On April 18, 2011, the Issuer entered into a subscription agreement with Country Hill Limited (“CIC”), a wholly-owned subsidiary of China Investment Corporation, pursuant to which the Issuer issued to CIC on June 3, 2011 (i) 360,589,053 convertible preferred shares, par value US$0.0004 each, (the “Convertible Preferred Shares”) at a price of HK$5.39 per Convertible Preferred Share, and (ii) a warrant to purchase up to 72,117,810 Convertible Preferred Shares at an exercise price of HK$5.39 per Convertible Preferred Share, as disclosed in the Schedule 13D filed by CIC on June 13, 2011. Pursuant to a further subscription agreement dated May 5, 2011 (the “2011 SPA”) and a warrant agreement dated September 16, 2011 (the “2011 Warrant Agreement”) entered into by Datang with the Issuer, Datang purchased through HKCo on September 16, 2011 (i) 84,956,858 Convertible Preferred Shares at a price of HK$5.39 per Convertible Preferred Share; and (ii) a warrant to purchase 16,991,371 Convertible Preferred Shares at an exercise price of HK$5.39 per Convertible Preferred Share (the “Warrant”) pursuant to its pre-emptive right under the 2008 SPA. Pursuant to the 2011 SPA, Datang’s Convertible Preferred Shares were mandatorily converted into Common Stock at the then applicable conversion rate on June 4, 2012. Pursuant to the 2011 Warrant Agreement, the Warrants terminated and became void as of 11:59 p.m., Hong Kong time, June 4, 2012.
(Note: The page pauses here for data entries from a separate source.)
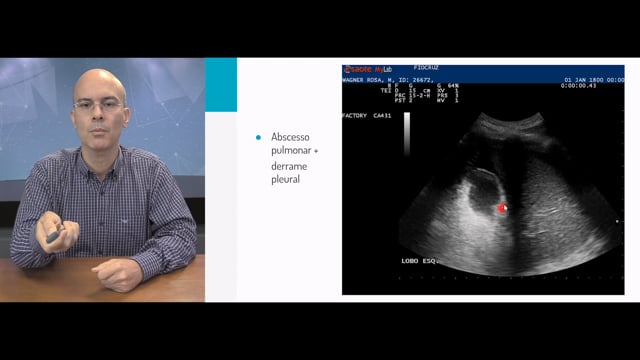Image resolution: width=640 pixels, height=360 pixels.
Task: Click the FACTORY CA431 probe label
Action: 367,116
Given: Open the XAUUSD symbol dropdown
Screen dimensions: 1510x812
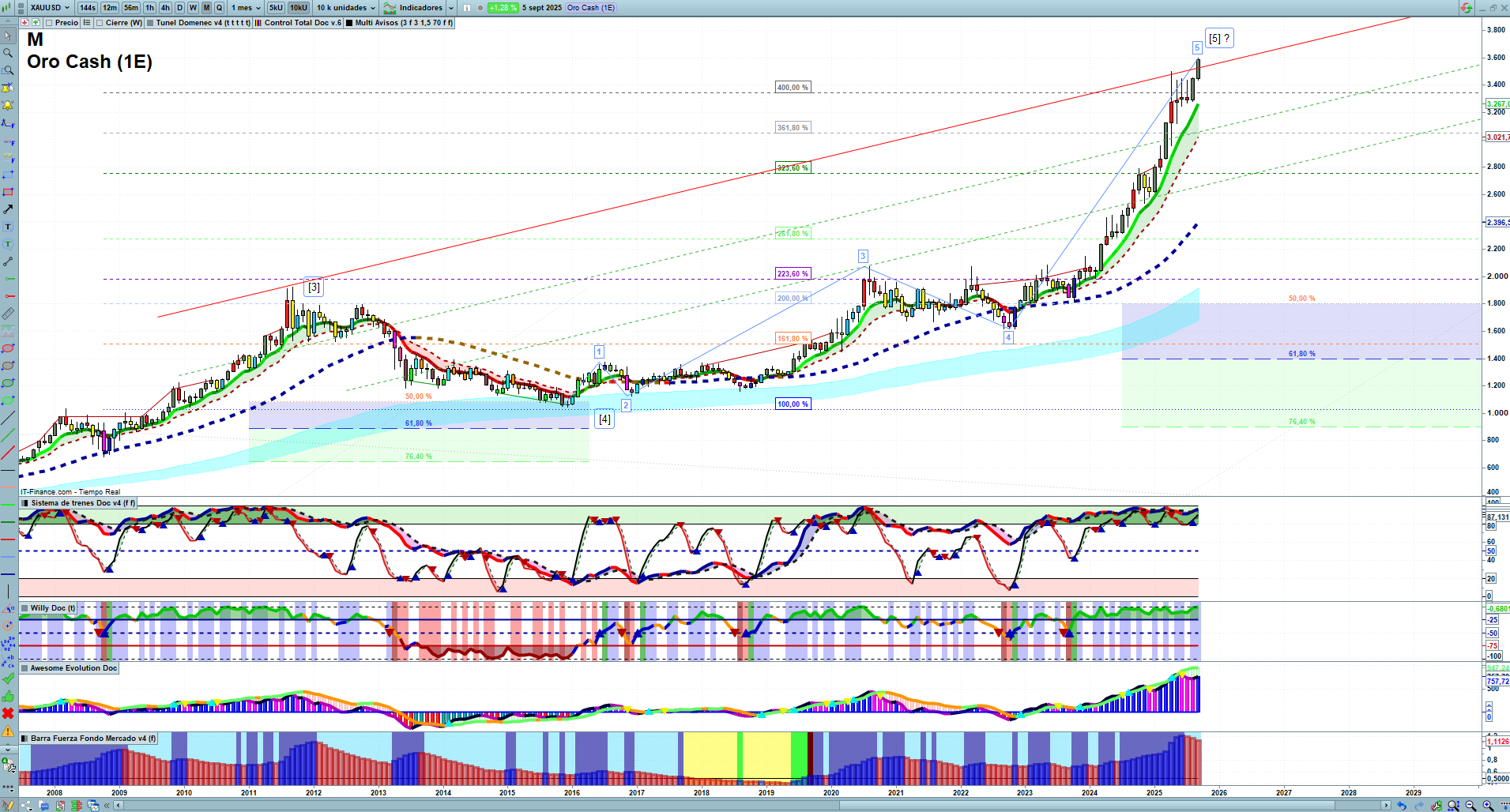Looking at the screenshot, I should tap(50, 8).
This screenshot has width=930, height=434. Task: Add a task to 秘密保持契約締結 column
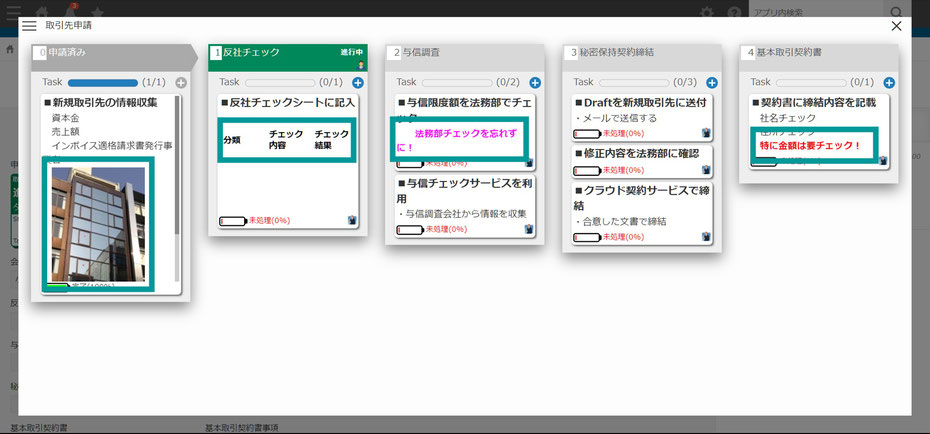711,83
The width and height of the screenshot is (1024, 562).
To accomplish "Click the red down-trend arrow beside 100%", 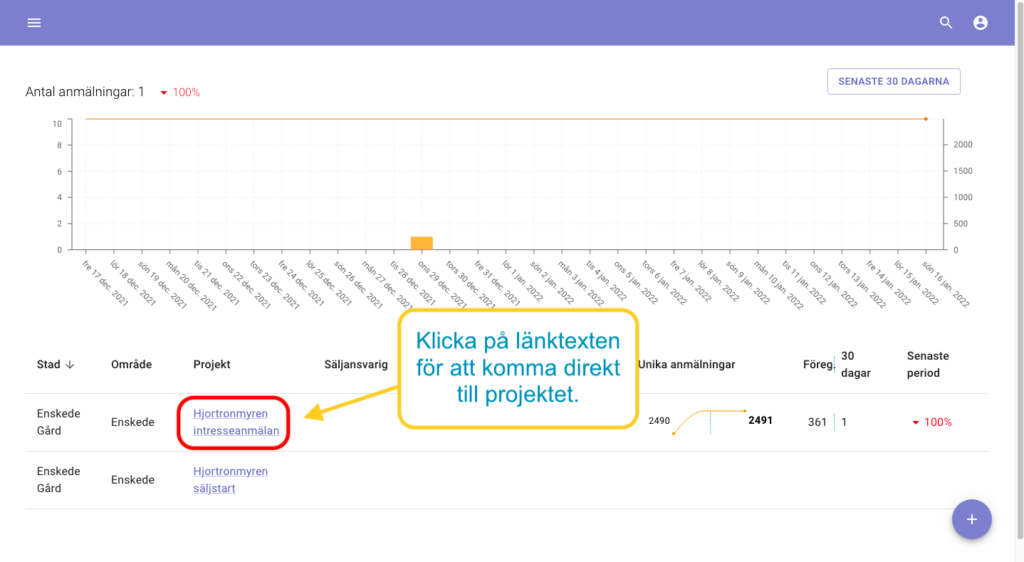I will 163,93.
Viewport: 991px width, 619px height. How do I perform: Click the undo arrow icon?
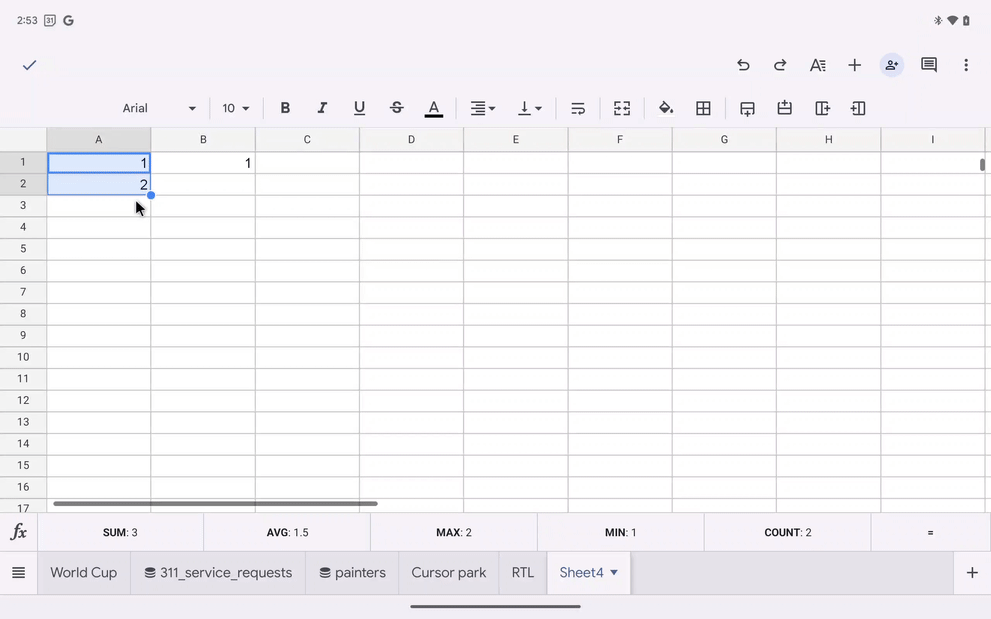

On November 7, 2013, the Issuer issued US$200,000,000 zero coupon convertible bonds due 2018 (the “Convertible Bonds”) which were offered and sold to six or more independent placees and have been listed on on the Singapore Exchange Securities Trading Limited on November 8, 2013. The conversion price will initially be HK$0.7965 per share of Common Stock with a fixed exchange rate of HK$7.7532 =US$1.00. The conversion price will be subject to adjustment for consolidation, subdivision or reclassification of shares of Common Stock, capitalisation of profits or reserves, distribution, rights issue of shares of Common Stock or options over shares of Common Stock, rights issues or other securities (other than shares or options), issue of securities at below the current market price, modification of rights of conversion and other offers to shareholders, subject to the terms and conditions of the Convertible Bonds.
On December 18, 2013, pursuant to its pre-emptive right under the 2008 SPA, Datang and the Issuer entered into a subscription agreement (the “2013 SA”), pursuant to which Datang agrees to subscribe US$54,600,000 principal amount of Convertible Bonds at a price equivalent to the issue price of the placed Convertible Bonds and on the same terms as the terms and conditions of the placed Convertible Bonds (the “2013 CB Subscription”), which is conditional on, among other things, the obtaining of the necessary governmental approvals and the approval of the independent shareholders of the Issuer. The closing date will be a date as the Issuer and Datang may agree separately, not being later than May 30, 2014.
The Reporting Persons currently expect that, subject to the satisfaction of the conditions of the mentioned above and upon completion of the 2013 CB Subscription, they will beneficially own 6,667,518,358 shares of Common Stock assuming no adjustment to the conversion price.
The description of the 2008 SPA, 2010 SPA, 2011 SPA, 2011 Warrant Agreement and 2013 SA is a summary and is qualified in its entirety by the terms of such agreements, copies of which are incorporated by reference as described in Exhibits A, B, C, D and F, respectively, to this Amendment, and each of which is incorporated by reference into this Item 3.